Studie: Krankenhäuser machen komplexe Operationen trotz mangelnder Routine

"Patienten in Kliniken behandelt, die die Vorgaben nicht einhalten"

Damit am Operations-Tisch jeder Handgriff stimmt, müssen Ärzte über eine gewisse Routine verfügen. Für besonders komplexe Eingriffe gilt daher eine Mindestanzahl.
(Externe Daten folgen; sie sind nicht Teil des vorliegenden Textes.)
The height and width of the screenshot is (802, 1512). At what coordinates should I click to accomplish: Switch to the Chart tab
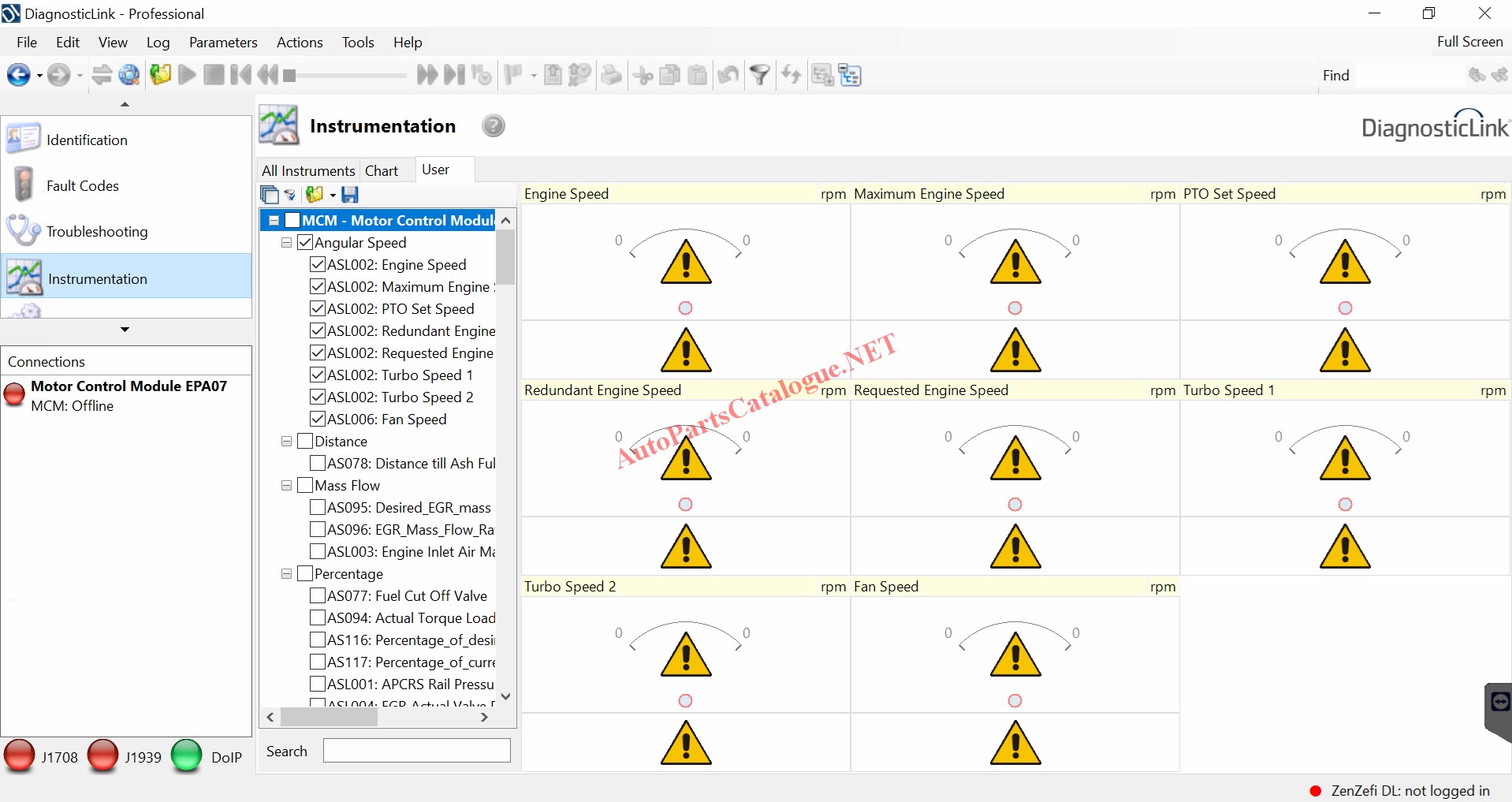[x=382, y=170]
Zahlreiche Krankenhäuser operieren nach einer Studie der Universität Witten/Herdecke zufolge aber seltener als vorgeschrieben.

Studie: Krankenhäuser machen Operationen trotz mangelnder Routine.
Zahlreiche Krankenhäuser operieren nach einer Studie zufolge aber seltener als vorgeschrieben.
dpa, Rolf Haid

Kliniken müssen zum Beispiel pro Jahr mindestens zehn aufwendige Speiseröhren-OPs machen, um eine entsprechende Spezialisierung vorweisen zu können. Laut Studie wurde diese Schwelle allerdings nur von knapp der Hälfte der Kliniken erreicht, die diesen Eingriff durchführen. Die Uni hat für die Erhebung Berichte von fast 2.000 Kliniken in den Jahren 2004, 2006, 2008 und 2010 ausgewertet.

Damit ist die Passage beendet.